SET TASKS:
**1.** According to the DAC tutorial, which file should be opened, and in which folder?
**2.** List every field of _cosine_wave_config that the DAC tutorial's _init method assigns a value to.
**3.** Write the code that comes next in the DAC tutorial, continuing after its final line.

ARTICLE:
****************************************
Implement the ADC Class methods
Open up cppdac.cpp in the src\CPPANALOG folder and add the following code:
#include "analogio.h"
namespace CPPANALOG
{
esp_err_t CppDac::_init(dac_channel_t channel)
{
_channel = channel;
// Set default values for cosine wave generator
_cosine_wave_config.en_ch = channel;
_cosine_wave_config.scale = DAC_CW_SCALE_1;
_cosine_wave_config.phase = DAC_CW_PHASE_0;
_cosine_wave_config.freq = 1000;
_cosine_wave_config.offset = 0;
return dac_cw_generator_config(&_cosine_wave_config);
}
CppDac::CppDac(void)
{
}
CppDac::CppDac(dac_channel_t channel)
{
_init(channel);
}
esp_err_t CppDac::SetChannel(dac_channel_t channel)
{
_init(channel);
return ESP_OK;
}
esp_err_t CppDac::SetVoltageByValue(uint8_t level)
****************************************
[Word and element pointing entries]
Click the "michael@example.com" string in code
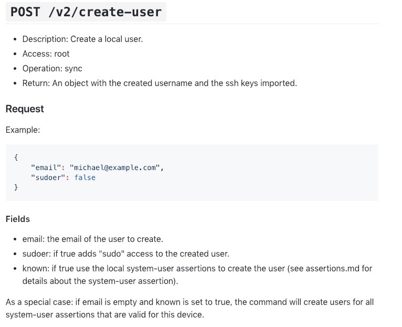This screenshot has width=402, height=327. click(x=114, y=167)
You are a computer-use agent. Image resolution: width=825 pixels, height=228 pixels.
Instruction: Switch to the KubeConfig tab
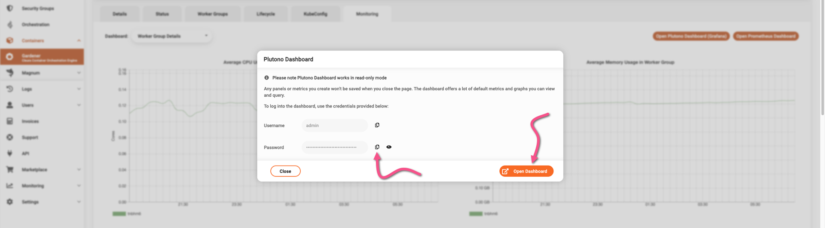click(315, 14)
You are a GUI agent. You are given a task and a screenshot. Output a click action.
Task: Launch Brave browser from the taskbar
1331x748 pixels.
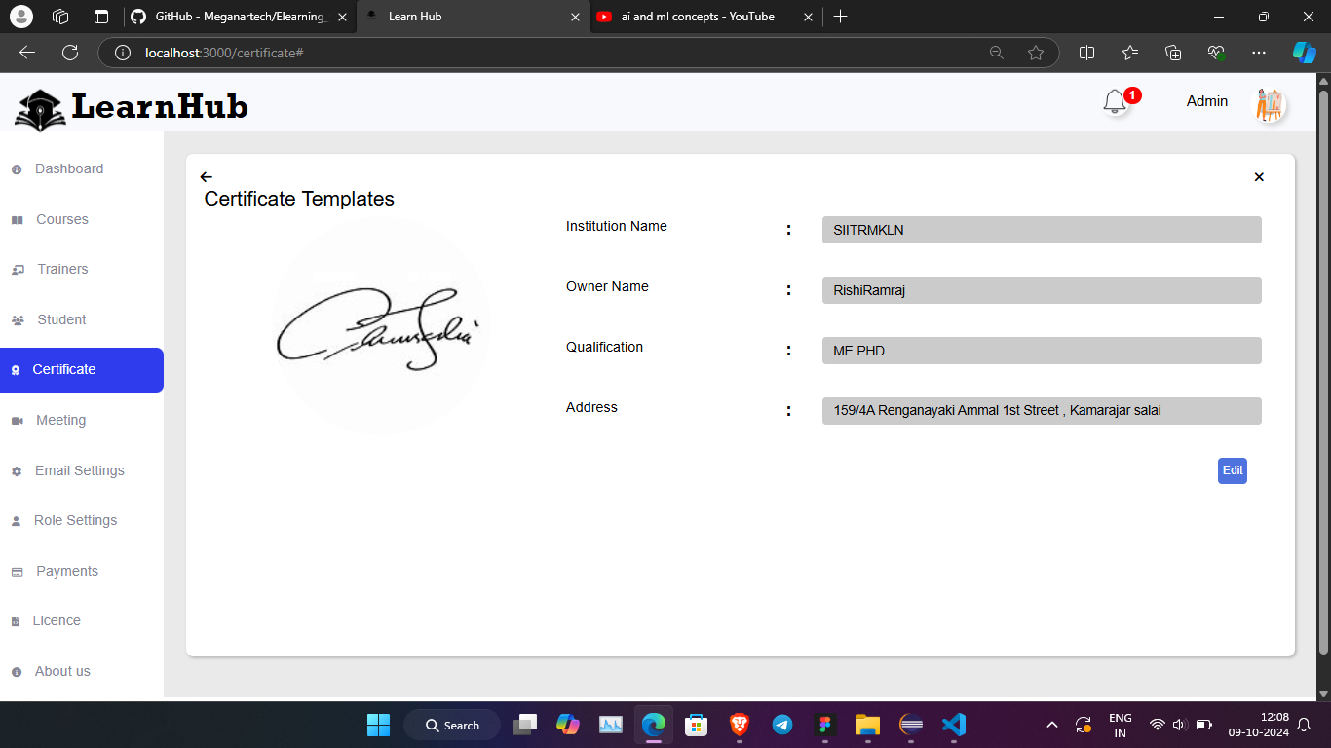pos(739,725)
****************************************
RESULTS FOR EACH TASK:
**1.** cppdac.cpp, in the src\CPPANALOG folder

**2.** en_ch, scale, phase, freq, offset

**3.**
{
esp_err_t status = ESP_OK;
status |= DaCsDisable();
status |= DacEnable();
status |= dac_output_voltage(_channel, level);
return status;
}
esp_err_t CppDac::SetVoltage(float voltage)
{
esp_err_t status = ESP_OK;
uint8_t level = 0;
if (voltage < 0)
{
voltage = 0;
}
if (voltage > 3.3)
{
voltage = 3.3;
}
level = voltage * 77.27; // 255/3.3 = 77.27
status |= DaCsDisable();
status |= DacEnable();
status |= dac_output_voltage(_channel, level);
return status;
}
esp_err_t CppDac::DacEnable(void)
{
return dac_output_enable(_channel);
}
esp_err_t CppDac::DacDisable(void)
{
return dac_output_disable(_channel);
}
esp_err_t CppDac::DacCsEnable(void)
{
esp_err_t status = ESP_OK;
// status |= DacDisable();
status |= dac_cw_generator_enable();
return status;
}
esp_err_t CppDac::DaCsDisable(void)
{
return dac_cw_generator_disable();
}
esp_err_t CppDac::SetCsScale(dac_cw_scale_t scale)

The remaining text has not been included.